Career
J. Hillis Miller has been an important humanities and literature scholar specializing in Victorian and Modernist literature, with a keen interest in the ethics of reading and reading as a cultural act. From 1952 to 1972, Miller taught at Johns Hopkins University. During this time, Miller was heavily influenced by fellow Johns Hopkins professor and Belgian literary critic Georges Poulet and the Geneva School of literary criticism, which Miller characterized as "the consciousness of the consciousness of another, the transposition of the mental universe of an author into the interior space of the critic's mind."
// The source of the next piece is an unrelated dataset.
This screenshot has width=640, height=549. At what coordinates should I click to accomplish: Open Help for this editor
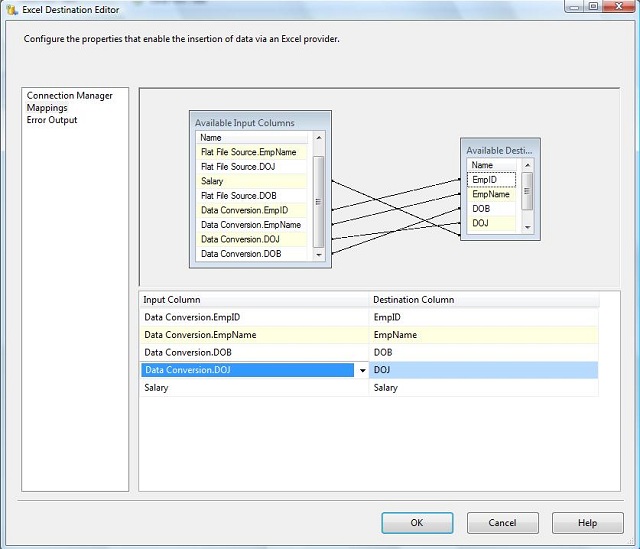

In 1972, he joined the faculty at Yale University where he taught for fourteen years. At Yale, he worked alongside prominent literary critics Paul de Man, Harold Bloom, and Geoffrey Hartman, where they were collectively known as the Yale School of deconstruction. As a prominent American deconstructionist, Miller defines the movement as searching for "the thread in the text in question which will unravel it all," and cites that there are multiple layers to any text, both its clear surface and its deep countervailing subtext:
On the one hand, the "obvious and univocal reading" always contains the "deconstructive reading" as a parasite encrypted within itself as part of itself. ON the other hand, the "deconstructive" reading can by no means free itself from the metaphysical reading it means to contest.
In 1986, Miller left Yale to work at the University of California Irvine, where he was later followed by his Yale colleague Jacques Derrida. During the same year he served as President of Modern Language Association, and was honored by the MLA with a lifetime achievement award in 2005. Both at Yale and UC Irvine, Miller mentored an entire generation of American literary critics including noted queer theorist Eve Kosofsky Sedgwick.
Currently, he is Distinguished Research Professor of English and Comparative Literature at the University of California Irvine.